Looking in the Dungeon Master's Guide for D&D 5E, the Elemental Chaos is described as "an unending tumult of clashing energies and colliding substance", where "pure elements dissolve and bleed together" (p. 52-53; p. 52). It is located on the "outer edge" of the Inner Planes, where the pure elemental planes dissolve into the extra-planar void.
However, this is not its first appearance. The Elemental Chaos is described as a fundamental plane (in which a collection of other planes are contained) in D&D 4E. In the Dungeon Master's Guide for that edition, it is described as being "full of mountains floating through the air, stone slabs drifting on rivers of liquid fire, and clouds of pure lightning" (p. 107). According to this edition, the plane could also house drifting monasteries, as it possessed some stability. A paragraph on page 160 gives a more broad perspective:
The Elemental Chaos approximates a level plane on which travelers can
move, but the landscape is broken up by rivers of lightning, seas of
fire, floating earthbergs, ice mountains, and other formations of raw
elemental forces. However, it is possible to make one’s way slowly
down into lower layers of the Elemental Chaos. At its bottom, it turns
into a swirling maelstrom that grows darker and deadlier as it
descends.
The disparity between the descriptions is of course due to the two editions considering two different cosmological models to be standard; the Great Wheel in 5E, and the World Axis in 4E (both being tied to the Forgotten Realms setting).

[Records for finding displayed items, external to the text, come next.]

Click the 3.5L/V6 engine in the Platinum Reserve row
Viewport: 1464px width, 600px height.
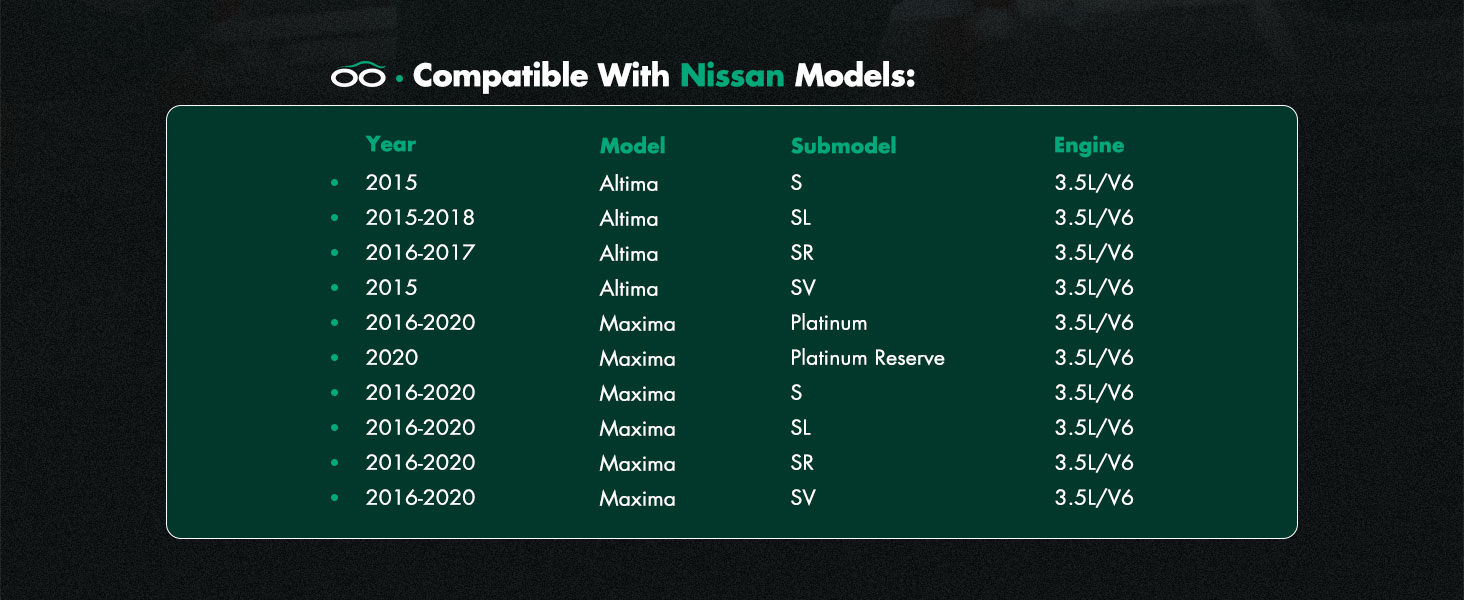(x=1094, y=358)
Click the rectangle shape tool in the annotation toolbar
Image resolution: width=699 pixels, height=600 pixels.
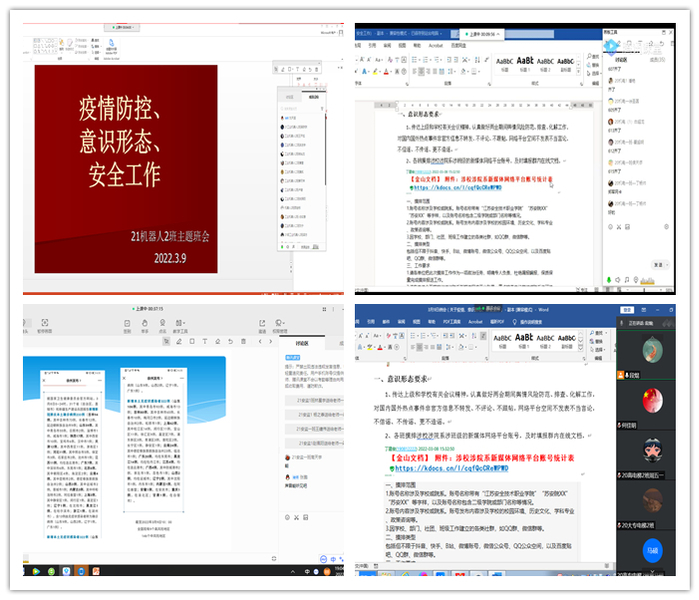pos(189,341)
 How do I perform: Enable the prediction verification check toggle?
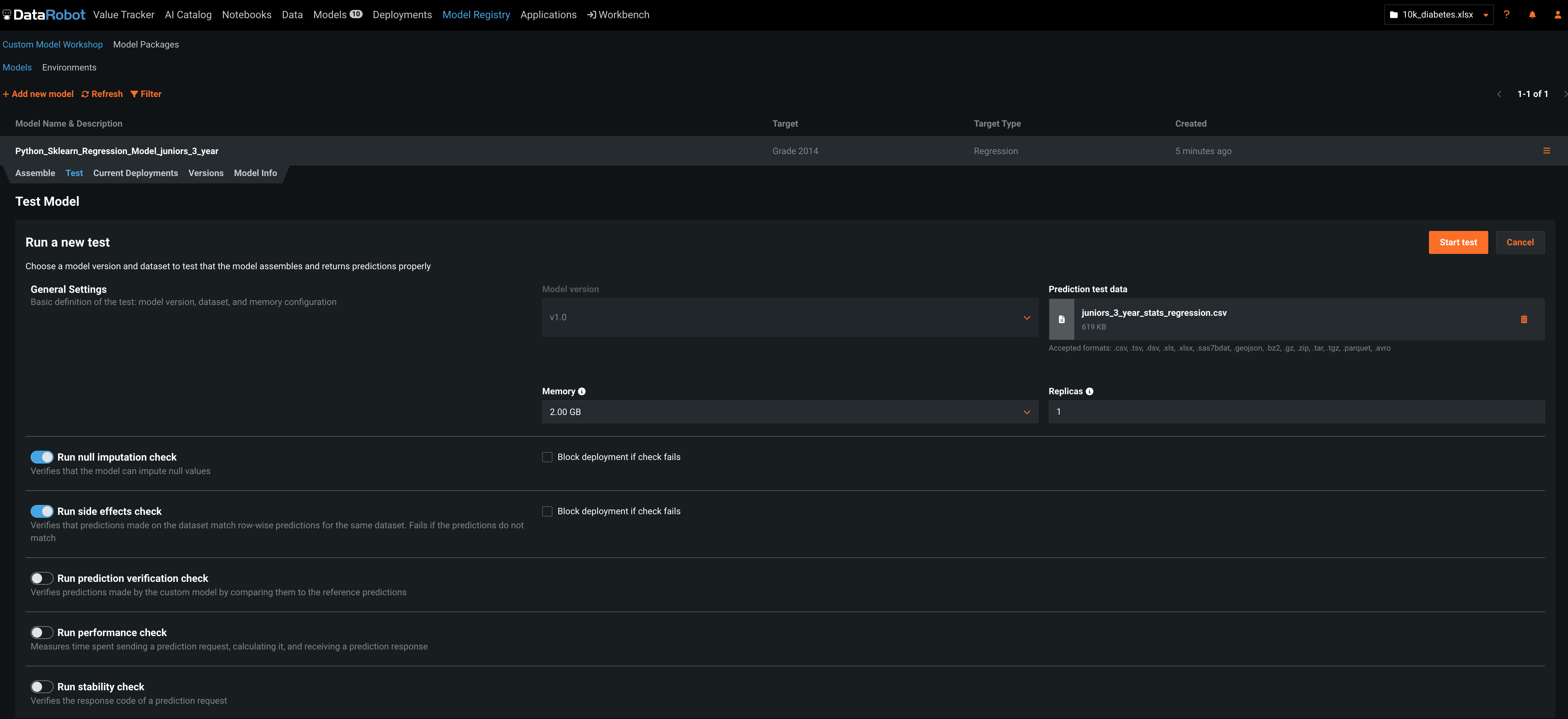click(x=42, y=578)
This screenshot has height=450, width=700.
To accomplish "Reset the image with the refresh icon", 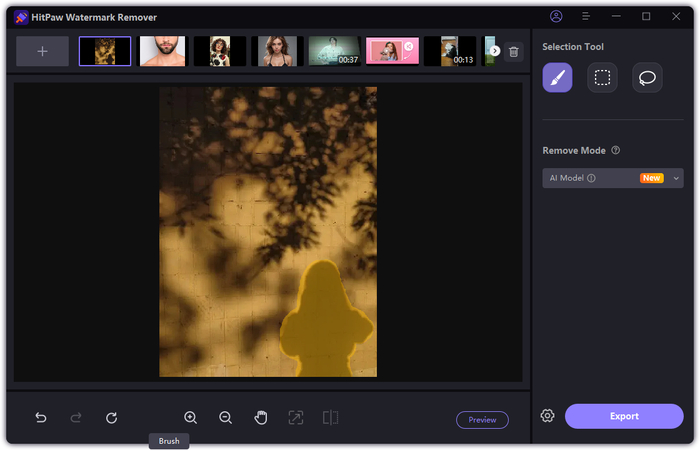I will click(111, 418).
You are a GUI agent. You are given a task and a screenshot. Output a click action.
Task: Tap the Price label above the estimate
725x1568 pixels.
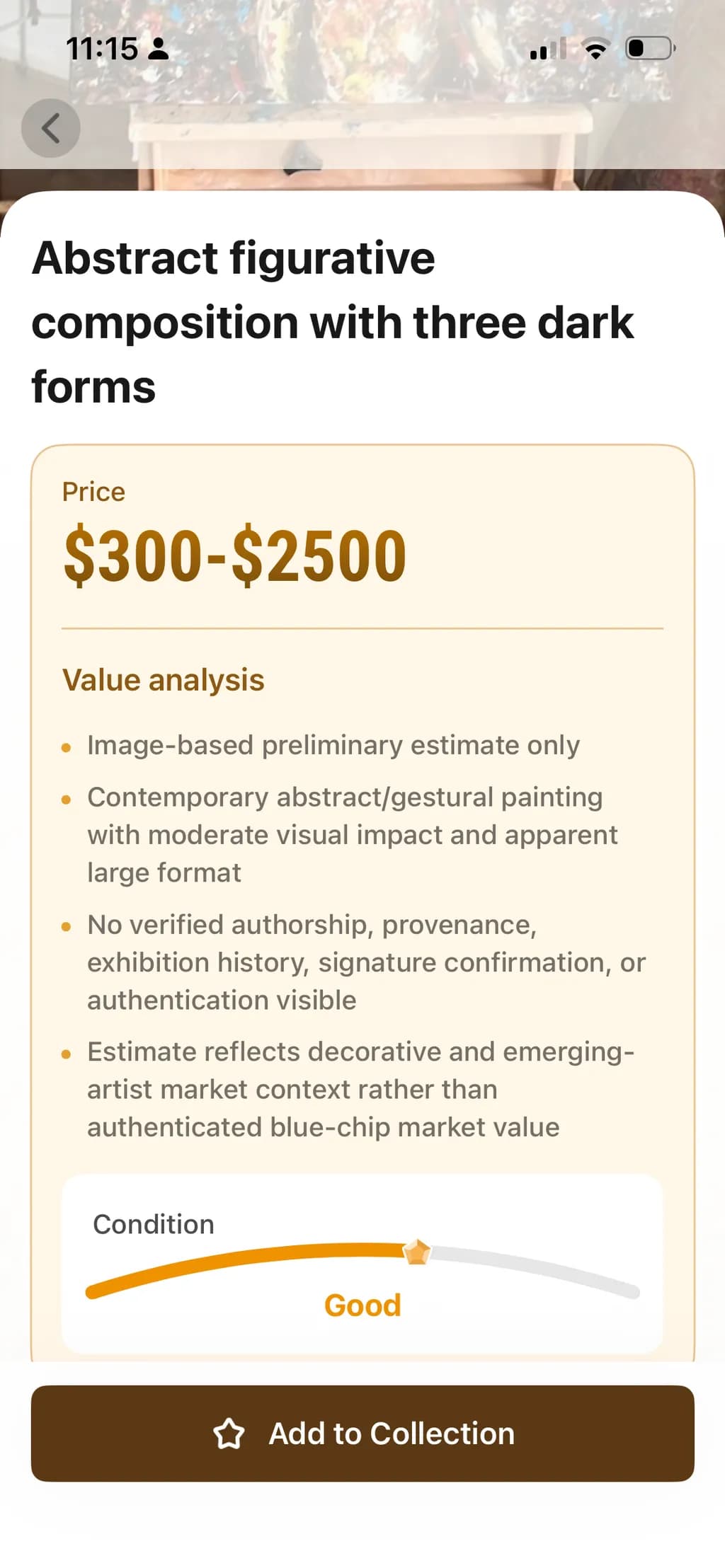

I hope this at least answers some of your questions. For my own part, I'd speculate that some of the attributes and narrative design functions of the Elemental Chaos have been taken over by the plane of Limbo in 5E; however, I think an important distinction is that, while the description for Limbo in 5E states that creatures with strong mental discipline (such as the githzerai) can maintain pockets of stability there, the Elemental Chaos in 5E has no such attribute.